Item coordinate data
## Begin

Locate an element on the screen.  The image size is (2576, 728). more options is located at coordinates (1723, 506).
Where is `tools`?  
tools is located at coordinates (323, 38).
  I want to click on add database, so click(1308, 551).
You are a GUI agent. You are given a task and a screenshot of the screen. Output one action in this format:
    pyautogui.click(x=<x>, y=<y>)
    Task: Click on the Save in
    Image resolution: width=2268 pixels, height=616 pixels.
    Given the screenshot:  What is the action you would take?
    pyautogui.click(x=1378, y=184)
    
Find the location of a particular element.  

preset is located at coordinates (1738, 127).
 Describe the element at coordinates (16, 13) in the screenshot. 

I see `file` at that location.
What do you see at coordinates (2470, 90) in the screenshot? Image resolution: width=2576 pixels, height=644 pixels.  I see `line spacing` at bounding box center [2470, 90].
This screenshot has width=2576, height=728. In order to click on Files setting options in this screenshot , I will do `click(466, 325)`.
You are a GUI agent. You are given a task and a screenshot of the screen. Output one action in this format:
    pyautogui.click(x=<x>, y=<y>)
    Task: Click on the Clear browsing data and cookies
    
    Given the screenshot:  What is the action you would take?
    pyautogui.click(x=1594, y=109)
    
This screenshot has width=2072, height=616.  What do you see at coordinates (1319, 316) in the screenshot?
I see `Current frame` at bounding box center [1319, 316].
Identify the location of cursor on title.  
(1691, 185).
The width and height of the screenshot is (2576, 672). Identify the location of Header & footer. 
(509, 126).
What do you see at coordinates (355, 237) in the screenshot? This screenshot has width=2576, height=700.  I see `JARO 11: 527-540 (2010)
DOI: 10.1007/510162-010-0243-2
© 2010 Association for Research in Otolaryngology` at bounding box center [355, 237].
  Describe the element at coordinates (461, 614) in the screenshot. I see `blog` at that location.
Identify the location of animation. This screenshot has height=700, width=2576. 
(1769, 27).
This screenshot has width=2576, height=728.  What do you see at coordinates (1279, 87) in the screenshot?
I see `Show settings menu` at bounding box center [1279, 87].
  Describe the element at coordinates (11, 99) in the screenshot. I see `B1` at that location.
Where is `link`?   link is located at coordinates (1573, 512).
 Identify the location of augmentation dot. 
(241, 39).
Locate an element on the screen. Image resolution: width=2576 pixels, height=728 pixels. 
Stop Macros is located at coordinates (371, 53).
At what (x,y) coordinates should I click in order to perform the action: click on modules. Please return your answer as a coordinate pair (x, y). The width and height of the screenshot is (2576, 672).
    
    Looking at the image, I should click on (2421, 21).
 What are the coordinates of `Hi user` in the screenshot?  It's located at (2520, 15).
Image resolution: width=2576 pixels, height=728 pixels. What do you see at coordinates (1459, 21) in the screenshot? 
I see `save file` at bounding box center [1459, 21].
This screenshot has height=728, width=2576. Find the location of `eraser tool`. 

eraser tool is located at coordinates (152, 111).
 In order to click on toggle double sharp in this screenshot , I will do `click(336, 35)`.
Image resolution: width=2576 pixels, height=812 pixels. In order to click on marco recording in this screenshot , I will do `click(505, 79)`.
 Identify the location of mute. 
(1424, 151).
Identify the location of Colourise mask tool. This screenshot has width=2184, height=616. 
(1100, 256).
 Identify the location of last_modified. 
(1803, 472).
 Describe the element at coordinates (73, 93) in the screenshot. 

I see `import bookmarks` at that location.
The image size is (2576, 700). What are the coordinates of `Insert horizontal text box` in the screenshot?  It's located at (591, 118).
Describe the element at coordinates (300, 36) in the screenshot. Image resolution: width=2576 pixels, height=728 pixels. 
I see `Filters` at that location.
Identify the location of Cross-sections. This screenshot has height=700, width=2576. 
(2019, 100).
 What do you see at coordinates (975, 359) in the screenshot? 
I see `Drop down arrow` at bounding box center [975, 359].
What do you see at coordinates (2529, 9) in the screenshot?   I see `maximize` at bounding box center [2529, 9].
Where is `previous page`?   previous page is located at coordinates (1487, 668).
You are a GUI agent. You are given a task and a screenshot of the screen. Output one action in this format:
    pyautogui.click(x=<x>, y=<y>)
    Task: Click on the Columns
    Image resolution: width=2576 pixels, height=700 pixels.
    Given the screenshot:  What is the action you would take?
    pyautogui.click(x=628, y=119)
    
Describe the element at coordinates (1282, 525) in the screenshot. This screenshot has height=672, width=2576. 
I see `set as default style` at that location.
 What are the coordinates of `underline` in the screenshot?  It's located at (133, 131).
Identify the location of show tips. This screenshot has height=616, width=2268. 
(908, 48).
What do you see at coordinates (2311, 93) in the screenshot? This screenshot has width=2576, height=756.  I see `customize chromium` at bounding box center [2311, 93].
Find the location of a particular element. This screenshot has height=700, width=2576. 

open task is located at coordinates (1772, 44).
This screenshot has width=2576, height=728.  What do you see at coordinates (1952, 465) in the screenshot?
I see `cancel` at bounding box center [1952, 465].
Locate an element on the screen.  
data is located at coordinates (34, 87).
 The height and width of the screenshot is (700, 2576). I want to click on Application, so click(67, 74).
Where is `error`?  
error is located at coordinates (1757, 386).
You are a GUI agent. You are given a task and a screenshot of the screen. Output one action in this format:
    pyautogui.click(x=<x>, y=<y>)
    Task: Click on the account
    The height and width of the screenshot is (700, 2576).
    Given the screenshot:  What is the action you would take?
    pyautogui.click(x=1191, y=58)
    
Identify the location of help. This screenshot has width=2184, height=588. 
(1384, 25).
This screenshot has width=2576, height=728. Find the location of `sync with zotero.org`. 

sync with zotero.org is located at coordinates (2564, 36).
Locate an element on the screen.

## End

* **Directions for this task**
Could you edit the records above so that each "GUI agent" reads "interface agent" and every other line stays unchanged?

* **Solution to this exercise**
Locate an element on the screen.  The image size is (2576, 728). more options is located at coordinates (1723, 506).
Where is `tools`?  
tools is located at coordinates (323, 38).
  I want to click on add database, so click(1308, 551).
You are a interface agent. You are given a task and a screenshot of the screen. Output one action in this format:
    pyautogui.click(x=<x>, y=<y>)
    Task: Click on the Save in
    Image resolution: width=2268 pixels, height=616 pixels.
    Given the screenshot:  What is the action you would take?
    pyautogui.click(x=1378, y=184)
    
Find the location of a particular element.  

preset is located at coordinates (1738, 127).
 Describe the element at coordinates (16, 13) in the screenshot. 

I see `file` at that location.
What do you see at coordinates (2470, 90) in the screenshot? Image resolution: width=2576 pixels, height=644 pixels.  I see `line spacing` at bounding box center [2470, 90].
This screenshot has width=2576, height=728. In order to click on Files setting options in this screenshot , I will do `click(466, 325)`.
You are a interface agent. You are given a task and a screenshot of the screen. Output one action in this format:
    pyautogui.click(x=<x>, y=<y>)
    Task: Click on the Clear browsing data and cookies
    
    Given the screenshot:  What is the action you would take?
    pyautogui.click(x=1594, y=109)
    
This screenshot has width=2072, height=616.  What do you see at coordinates (1319, 316) in the screenshot?
I see `Current frame` at bounding box center [1319, 316].
Identify the location of cursor on title.  
(1691, 185).
The width and height of the screenshot is (2576, 672). Identify the location of Header & footer. 
(509, 126).
What do you see at coordinates (355, 237) in the screenshot? This screenshot has width=2576, height=700.  I see `JARO 11: 527-540 (2010)
DOI: 10.1007/510162-010-0243-2
© 2010 Association for Research in Otolaryngology` at bounding box center [355, 237].
  Describe the element at coordinates (461, 614) in the screenshot. I see `blog` at that location.
Identify the location of animation. This screenshot has height=700, width=2576. 
(1769, 27).
This screenshot has width=2576, height=728.  What do you see at coordinates (1279, 87) in the screenshot?
I see `Show settings menu` at bounding box center [1279, 87].
  Describe the element at coordinates (11, 99) in the screenshot. I see `B1` at that location.
Where is `link`?   link is located at coordinates (1573, 512).
 Identify the location of augmentation dot. 
(241, 39).
Locate an element on the screen. Image resolution: width=2576 pixels, height=728 pixels. 
Stop Macros is located at coordinates (371, 53).
At what (x,y) coordinates should I click in order to perform the action: click on modules. Please return your answer as a coordinate pair (x, y). The width and height of the screenshot is (2576, 672).
    
    Looking at the image, I should click on (2421, 21).
 What are the coordinates of `Hi user` in the screenshot?  It's located at (2520, 15).
Image resolution: width=2576 pixels, height=728 pixels. What do you see at coordinates (1459, 21) in the screenshot? 
I see `save file` at bounding box center [1459, 21].
This screenshot has height=728, width=2576. Find the location of `eraser tool`. 

eraser tool is located at coordinates (152, 111).
 In order to click on toggle double sharp in this screenshot , I will do `click(336, 35)`.
Image resolution: width=2576 pixels, height=812 pixels. In order to click on marco recording in this screenshot , I will do `click(505, 79)`.
 Identify the location of mute. 
(1424, 151).
Identify the location of Colourise mask tool. This screenshot has width=2184, height=616. 
(1100, 256).
 Identify the location of last_modified. 
(1803, 472).
 Describe the element at coordinates (73, 93) in the screenshot. 

I see `import bookmarks` at that location.
The image size is (2576, 700). What are the coordinates of `Insert horizontal text box` in the screenshot?  It's located at (591, 118).
Describe the element at coordinates (300, 36) in the screenshot. Image resolution: width=2576 pixels, height=728 pixels. 
I see `Filters` at that location.
Identify the location of Cross-sections. This screenshot has height=700, width=2576. 
(2019, 100).
 What do you see at coordinates (975, 359) in the screenshot? 
I see `Drop down arrow` at bounding box center [975, 359].
What do you see at coordinates (2529, 9) in the screenshot?   I see `maximize` at bounding box center [2529, 9].
Where is `previous page`?   previous page is located at coordinates (1487, 668).
You are a interface agent. You are given a task and a screenshot of the screen. Output one action in this format:
    pyautogui.click(x=<x>, y=<y>)
    Task: Click on the Columns
    Image resolution: width=2576 pixels, height=700 pixels.
    Given the screenshot:  What is the action you would take?
    pyautogui.click(x=628, y=119)
    
Describe the element at coordinates (1282, 525) in the screenshot. This screenshot has height=672, width=2576. 
I see `set as default style` at that location.
 What are the coordinates of `underline` in the screenshot?  It's located at (133, 131).
Identify the location of show tips. This screenshot has height=616, width=2268. 
(908, 48).
What do you see at coordinates (2311, 93) in the screenshot? This screenshot has width=2576, height=756.  I see `customize chromium` at bounding box center [2311, 93].
Find the location of a particular element. This screenshot has height=700, width=2576. 

open task is located at coordinates (1772, 44).
This screenshot has width=2576, height=728.  What do you see at coordinates (1952, 465) in the screenshot?
I see `cancel` at bounding box center [1952, 465].
Locate an element on the screen.  
data is located at coordinates (34, 87).
 The height and width of the screenshot is (700, 2576). I want to click on Application, so click(67, 74).
Where is `error`?  
error is located at coordinates (1757, 386).
You are a interface agent. You are given a task and a screenshot of the screen. Output one action in this format:
    pyautogui.click(x=<x>, y=<y>)
    Task: Click on the account
    The height and width of the screenshot is (700, 2576).
    Given the screenshot:  What is the action you would take?
    pyautogui.click(x=1191, y=58)
    
Identify the location of help. This screenshot has width=2184, height=588. 
(1384, 25).
This screenshot has width=2576, height=728. Find the location of `sync with zotero.org`. 

sync with zotero.org is located at coordinates (2564, 36).
Locate an element on the screen.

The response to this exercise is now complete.